The unequivocal relationship of photography with the world, within that immeasurable spectrum that stretches from its invention to today’s vertiginous hyper-technological present of multiple hypotheses, is reinterpreted by David Sisso through a practical awareness that is as rigorously reflective as it is experimental. Employing procedures that combine indispensable orthodoxy with the dynamics of the unforeseen, the artist adopts a proactive equidistance between the use of the device’s mechanical resources and apparatus, the actions, reactions, and equations of drawing and graphic elements, and an extremely subtle initial relationship with the object. Stripped of its condition as a mere referent, Sisso imposes upon it an almost alchemical derivation, multiplying it into diversified appearances of an unnamable morphology.

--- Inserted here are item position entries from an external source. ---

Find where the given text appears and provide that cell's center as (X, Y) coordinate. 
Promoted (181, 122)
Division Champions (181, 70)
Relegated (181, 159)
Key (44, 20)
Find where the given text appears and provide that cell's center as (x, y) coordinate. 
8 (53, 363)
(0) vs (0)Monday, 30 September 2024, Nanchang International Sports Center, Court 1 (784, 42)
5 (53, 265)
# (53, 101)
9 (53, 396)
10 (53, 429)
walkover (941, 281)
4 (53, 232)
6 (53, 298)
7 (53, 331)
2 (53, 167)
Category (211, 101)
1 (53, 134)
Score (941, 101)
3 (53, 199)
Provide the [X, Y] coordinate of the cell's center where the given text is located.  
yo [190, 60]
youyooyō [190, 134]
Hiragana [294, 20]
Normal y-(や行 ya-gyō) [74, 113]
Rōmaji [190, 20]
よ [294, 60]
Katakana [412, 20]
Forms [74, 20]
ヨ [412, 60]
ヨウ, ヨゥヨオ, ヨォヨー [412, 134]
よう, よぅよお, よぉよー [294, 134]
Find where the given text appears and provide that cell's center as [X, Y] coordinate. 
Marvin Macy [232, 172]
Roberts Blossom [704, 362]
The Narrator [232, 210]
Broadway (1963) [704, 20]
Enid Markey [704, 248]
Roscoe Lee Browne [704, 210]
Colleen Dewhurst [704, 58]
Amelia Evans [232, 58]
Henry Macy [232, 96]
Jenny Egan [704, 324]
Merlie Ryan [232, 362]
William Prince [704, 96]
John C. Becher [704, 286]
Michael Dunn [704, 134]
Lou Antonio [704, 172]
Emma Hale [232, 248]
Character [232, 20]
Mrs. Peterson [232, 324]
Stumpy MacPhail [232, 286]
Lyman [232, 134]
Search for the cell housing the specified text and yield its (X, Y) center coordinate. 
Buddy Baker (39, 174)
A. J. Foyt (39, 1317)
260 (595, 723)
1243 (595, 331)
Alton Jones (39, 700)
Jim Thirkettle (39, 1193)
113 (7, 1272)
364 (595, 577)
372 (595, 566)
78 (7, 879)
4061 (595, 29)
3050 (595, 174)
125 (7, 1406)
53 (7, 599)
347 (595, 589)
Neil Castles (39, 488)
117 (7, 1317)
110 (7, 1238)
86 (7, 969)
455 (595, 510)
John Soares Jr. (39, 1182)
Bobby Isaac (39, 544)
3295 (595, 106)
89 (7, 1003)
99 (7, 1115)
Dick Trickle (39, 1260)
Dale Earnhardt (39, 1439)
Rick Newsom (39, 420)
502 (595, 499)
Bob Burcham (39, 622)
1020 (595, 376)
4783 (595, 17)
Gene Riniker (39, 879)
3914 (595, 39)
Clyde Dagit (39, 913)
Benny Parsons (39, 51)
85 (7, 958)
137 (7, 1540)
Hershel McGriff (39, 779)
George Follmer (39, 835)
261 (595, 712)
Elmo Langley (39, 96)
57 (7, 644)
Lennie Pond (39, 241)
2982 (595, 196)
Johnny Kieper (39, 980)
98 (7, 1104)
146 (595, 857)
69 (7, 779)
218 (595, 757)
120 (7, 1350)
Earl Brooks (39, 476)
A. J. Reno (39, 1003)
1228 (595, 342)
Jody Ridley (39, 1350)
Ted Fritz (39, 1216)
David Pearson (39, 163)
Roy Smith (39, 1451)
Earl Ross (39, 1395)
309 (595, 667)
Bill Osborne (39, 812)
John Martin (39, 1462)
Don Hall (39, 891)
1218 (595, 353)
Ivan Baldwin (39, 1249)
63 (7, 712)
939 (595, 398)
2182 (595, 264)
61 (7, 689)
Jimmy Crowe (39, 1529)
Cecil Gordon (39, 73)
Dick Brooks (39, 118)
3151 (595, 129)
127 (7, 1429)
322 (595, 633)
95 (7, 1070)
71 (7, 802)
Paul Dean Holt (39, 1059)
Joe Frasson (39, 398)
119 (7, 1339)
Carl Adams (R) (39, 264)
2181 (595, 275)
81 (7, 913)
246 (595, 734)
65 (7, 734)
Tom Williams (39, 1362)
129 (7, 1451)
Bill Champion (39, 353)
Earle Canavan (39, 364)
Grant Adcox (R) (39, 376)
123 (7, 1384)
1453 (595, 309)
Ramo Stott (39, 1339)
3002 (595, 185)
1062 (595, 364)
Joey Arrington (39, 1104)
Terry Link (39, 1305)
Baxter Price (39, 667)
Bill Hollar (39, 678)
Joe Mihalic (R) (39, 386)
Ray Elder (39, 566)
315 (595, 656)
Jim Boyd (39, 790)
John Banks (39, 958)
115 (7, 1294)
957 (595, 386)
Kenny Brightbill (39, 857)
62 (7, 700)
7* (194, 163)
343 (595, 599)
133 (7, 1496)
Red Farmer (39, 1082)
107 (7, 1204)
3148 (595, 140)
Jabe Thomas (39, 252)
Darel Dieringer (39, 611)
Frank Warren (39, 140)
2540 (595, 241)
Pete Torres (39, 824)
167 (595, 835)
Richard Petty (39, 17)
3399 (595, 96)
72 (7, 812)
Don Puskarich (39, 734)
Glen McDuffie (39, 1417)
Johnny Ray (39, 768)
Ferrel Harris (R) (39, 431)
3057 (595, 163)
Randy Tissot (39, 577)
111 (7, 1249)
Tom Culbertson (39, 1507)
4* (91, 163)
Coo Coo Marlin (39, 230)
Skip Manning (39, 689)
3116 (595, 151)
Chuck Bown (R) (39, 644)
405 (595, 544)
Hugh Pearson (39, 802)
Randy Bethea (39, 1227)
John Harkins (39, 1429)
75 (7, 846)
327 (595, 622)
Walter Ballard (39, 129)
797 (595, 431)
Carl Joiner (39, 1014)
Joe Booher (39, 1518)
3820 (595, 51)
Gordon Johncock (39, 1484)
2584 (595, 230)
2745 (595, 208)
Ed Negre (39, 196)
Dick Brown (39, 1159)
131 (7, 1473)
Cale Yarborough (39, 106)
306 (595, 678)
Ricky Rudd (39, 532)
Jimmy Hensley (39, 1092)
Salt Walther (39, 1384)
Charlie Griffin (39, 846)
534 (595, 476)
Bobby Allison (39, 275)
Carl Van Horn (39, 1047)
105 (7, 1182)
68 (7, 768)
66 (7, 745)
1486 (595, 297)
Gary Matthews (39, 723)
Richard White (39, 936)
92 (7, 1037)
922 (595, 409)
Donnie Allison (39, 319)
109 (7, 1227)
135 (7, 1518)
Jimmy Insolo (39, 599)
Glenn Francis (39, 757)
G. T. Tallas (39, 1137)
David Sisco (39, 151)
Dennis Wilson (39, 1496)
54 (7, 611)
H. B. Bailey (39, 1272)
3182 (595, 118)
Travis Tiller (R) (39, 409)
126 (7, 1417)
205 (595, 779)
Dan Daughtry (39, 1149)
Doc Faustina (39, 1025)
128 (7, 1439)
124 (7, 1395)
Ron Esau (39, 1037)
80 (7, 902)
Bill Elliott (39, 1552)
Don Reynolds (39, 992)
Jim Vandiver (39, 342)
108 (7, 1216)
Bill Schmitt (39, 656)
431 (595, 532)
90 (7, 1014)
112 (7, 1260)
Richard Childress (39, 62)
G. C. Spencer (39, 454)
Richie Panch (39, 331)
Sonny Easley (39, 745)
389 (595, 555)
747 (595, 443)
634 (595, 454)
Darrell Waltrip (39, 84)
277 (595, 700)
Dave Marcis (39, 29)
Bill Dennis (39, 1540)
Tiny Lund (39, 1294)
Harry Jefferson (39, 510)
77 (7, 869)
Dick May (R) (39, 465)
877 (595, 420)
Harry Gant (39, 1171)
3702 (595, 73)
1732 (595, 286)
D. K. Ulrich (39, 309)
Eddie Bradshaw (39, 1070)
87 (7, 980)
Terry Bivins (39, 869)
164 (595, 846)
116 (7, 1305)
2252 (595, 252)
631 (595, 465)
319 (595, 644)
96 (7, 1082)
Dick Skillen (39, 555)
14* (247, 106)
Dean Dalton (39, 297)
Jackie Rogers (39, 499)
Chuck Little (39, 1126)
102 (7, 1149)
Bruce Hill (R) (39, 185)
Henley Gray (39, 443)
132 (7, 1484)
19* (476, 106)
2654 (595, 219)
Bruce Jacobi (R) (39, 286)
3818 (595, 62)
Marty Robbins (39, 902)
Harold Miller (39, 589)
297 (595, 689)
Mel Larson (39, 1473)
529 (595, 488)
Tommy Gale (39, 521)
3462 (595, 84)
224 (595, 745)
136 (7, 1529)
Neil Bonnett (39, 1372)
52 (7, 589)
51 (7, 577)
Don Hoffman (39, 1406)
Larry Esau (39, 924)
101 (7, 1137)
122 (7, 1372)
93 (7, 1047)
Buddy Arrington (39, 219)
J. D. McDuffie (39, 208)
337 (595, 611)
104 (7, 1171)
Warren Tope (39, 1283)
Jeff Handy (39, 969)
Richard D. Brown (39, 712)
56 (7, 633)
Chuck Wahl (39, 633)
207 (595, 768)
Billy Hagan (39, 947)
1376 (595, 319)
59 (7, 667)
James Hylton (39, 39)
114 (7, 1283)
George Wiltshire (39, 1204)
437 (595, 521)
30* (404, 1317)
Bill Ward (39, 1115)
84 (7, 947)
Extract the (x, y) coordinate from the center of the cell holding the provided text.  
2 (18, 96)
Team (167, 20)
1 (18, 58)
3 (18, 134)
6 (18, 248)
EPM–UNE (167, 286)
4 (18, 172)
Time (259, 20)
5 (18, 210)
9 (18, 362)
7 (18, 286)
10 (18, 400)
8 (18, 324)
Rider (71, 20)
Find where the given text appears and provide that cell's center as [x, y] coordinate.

The series titled Aproximaciones discreetly unsettles those who allow themselves to be carried away by the lucid appeal of synthetic geometric equations, which Sisso has rendered here as inadequate for any two-dimensional reading and yet prone to eventually reveal themselves as corporeal. A delicate modulation of alterations in the luminous value of the plane envelops with intangible evanescence that which threatens to become the paradoxical shadow of an uncertain element—at once object, cut, depth, and surface.
In another optical register, the works announced as Grafismos generativos unfold a fascinating interweaving of grids, waves, folds, and oscillations, animated by the linear energy of a kineticism that arises equally from the richest manual sensoriality and from the structural resources embedded in technological programs and rules.
Similarly, the ensemble presented as Deriva offers the systematic counterpoint of a language of signs that seems to expand and concentrate simultaneously, in precise conjugation with the proportions of the plane.
Orchestrated as a “suite” of essays or projective inventions, this harmonious interplay of graphic patterns, perimeter cutouts, spatial simulacra, and illusions of planimetric three-dimensionality seems to propose to the receptive gaze a kinetic game of exchanges, resonances, and multiple allusions—almost as an analogy of the stimulating and festive poetics that define David Sisso, encapsulated in the title he chose for this exhibition: that small word, Ludi, with a resonance as expansive as it is mysterious.